Massachusetts used to have 355 cities and towns, but that changed in the late 1930s, when the Quabbin Reservoir was dug so people in the Boston area would have enough water. The towns of Prescott, Dana, Greenwich and Enfield were disincorporated and submerged.
Pete said his family lived in what is now the Quabbin Reservoir for seven generations. More than 5,000 people were displaced by the massive project, he noted.
Debbie asked what town most people think of when Cape Cod is mentioned. Hyannis, someone said. Actually, that’s not accurate, she pointed out. Hyannis, made famous by the Kennedys’ presence there, is not a town. It is part of the city of Barnstable, she said.
The Lincolns had some missteps along the way, they admitted. For example, when they looked for the Baldwinville Town Hall, they discovered there’s no such thing. Baldwinville is merely a village in the town of Templeton.
There are five requirements for incorporation as a town or city in Massachusetts, according to Pete. The town or city must have a meeting place, a police force, a fire department, mail delivery and a school for students through eighth grade, he said.
In Gosnold, which comprises the Elizabeth Islands to the northwest of Martha’s Vineyard, they interviewed a teacher who had just one student a few years ago. Her school now has four students, Pete said.
So why did the Lincolns undertake their journey? Pete, who taught 12th-grade English at Lunenburg High School for 38 years, said that when they retired in 2007 and thought about what to do with their time, it occurred to him that there were at least 70 communities in Massachusetts that he’d never visited.
Mind you, the Lincolns were never homebodies. Avid Red Sox fans, they have watched their team play in all 31 Major League ballparks, including the World Series-clinching game in Denver in 2007. Like many Bay Staters, however, they hadn’t seen all of their home turf.
So when Pete suggested they visit every city and town in the Commonwealth, Debbie, who was a guidance counselor at Lunenburg High before she retired, said, “Why not?”

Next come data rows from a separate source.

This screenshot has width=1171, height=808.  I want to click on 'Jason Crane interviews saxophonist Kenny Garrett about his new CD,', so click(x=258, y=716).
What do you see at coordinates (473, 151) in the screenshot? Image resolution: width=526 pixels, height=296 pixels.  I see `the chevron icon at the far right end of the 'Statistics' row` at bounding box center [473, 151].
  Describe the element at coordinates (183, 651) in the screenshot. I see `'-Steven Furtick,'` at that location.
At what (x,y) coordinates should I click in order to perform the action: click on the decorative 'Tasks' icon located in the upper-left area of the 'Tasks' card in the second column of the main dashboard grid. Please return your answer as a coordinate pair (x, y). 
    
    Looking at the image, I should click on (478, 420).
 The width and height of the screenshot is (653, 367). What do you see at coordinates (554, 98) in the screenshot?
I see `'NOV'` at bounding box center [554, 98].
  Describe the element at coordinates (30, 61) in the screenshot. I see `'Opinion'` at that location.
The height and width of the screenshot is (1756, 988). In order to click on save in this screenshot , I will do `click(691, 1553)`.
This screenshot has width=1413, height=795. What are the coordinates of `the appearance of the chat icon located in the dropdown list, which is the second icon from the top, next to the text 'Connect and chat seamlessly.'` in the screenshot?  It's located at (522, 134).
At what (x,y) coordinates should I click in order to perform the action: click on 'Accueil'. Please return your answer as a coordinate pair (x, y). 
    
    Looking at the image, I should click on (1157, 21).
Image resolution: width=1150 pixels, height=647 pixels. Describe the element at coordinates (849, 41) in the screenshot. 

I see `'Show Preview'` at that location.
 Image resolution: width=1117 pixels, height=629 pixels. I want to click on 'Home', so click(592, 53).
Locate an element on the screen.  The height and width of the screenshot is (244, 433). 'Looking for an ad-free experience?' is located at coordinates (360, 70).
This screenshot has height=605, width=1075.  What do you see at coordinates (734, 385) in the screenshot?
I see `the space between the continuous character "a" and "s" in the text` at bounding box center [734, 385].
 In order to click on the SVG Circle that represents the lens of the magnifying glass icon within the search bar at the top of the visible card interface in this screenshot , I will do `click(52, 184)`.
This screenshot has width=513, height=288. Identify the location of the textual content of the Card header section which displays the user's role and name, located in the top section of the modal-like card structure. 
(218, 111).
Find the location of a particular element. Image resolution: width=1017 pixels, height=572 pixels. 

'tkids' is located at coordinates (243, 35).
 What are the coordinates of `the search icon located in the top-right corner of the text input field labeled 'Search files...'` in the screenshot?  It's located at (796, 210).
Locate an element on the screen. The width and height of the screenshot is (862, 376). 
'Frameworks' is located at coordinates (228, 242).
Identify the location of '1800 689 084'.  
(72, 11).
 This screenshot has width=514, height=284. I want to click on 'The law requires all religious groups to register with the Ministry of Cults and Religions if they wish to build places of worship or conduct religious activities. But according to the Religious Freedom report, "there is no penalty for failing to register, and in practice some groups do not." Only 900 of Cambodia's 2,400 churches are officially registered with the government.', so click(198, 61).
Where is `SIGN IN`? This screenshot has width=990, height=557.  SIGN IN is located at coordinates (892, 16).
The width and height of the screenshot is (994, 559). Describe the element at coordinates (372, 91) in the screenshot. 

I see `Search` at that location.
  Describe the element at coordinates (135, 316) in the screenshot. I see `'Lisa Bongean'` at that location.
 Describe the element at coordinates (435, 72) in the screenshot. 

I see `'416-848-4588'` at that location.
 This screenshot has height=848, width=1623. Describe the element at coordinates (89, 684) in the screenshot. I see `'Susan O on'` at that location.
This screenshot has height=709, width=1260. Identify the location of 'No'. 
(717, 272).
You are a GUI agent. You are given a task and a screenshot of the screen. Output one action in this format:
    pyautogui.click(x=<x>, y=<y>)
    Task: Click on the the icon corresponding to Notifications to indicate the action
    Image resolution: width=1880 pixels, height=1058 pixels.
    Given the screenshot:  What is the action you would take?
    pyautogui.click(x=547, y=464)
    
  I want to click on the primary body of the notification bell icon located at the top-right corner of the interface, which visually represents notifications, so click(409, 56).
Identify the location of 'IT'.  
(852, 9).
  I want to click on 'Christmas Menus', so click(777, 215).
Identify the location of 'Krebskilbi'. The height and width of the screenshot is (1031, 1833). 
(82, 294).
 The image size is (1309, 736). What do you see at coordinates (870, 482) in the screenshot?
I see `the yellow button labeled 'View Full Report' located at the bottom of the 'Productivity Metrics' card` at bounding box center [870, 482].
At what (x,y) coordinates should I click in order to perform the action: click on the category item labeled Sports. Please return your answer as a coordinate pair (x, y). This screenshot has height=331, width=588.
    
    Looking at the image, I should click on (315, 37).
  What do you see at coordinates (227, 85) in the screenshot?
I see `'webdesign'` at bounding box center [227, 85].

One of the goals of their presentation, titled “Purgatory to Podunk: A Pictorial Journey Through the 351 Cities and Towns of Massachusetts,” is to encourage Massachusetts residents to appreciate the diversity and rich heritage of their state.
Podunk, by the way, is a swampy area — not an incorporated town — about halfway between East Brookfield and Sturbridge, they said. The name is an American Indian word that means “place where you sink up to your waist,” Pete said.
As for Purgatory, the Purgatory Chasm, in Sutton, was so named by Indians because this downward, rock-strewn slope seemed to lead to hell, he explained.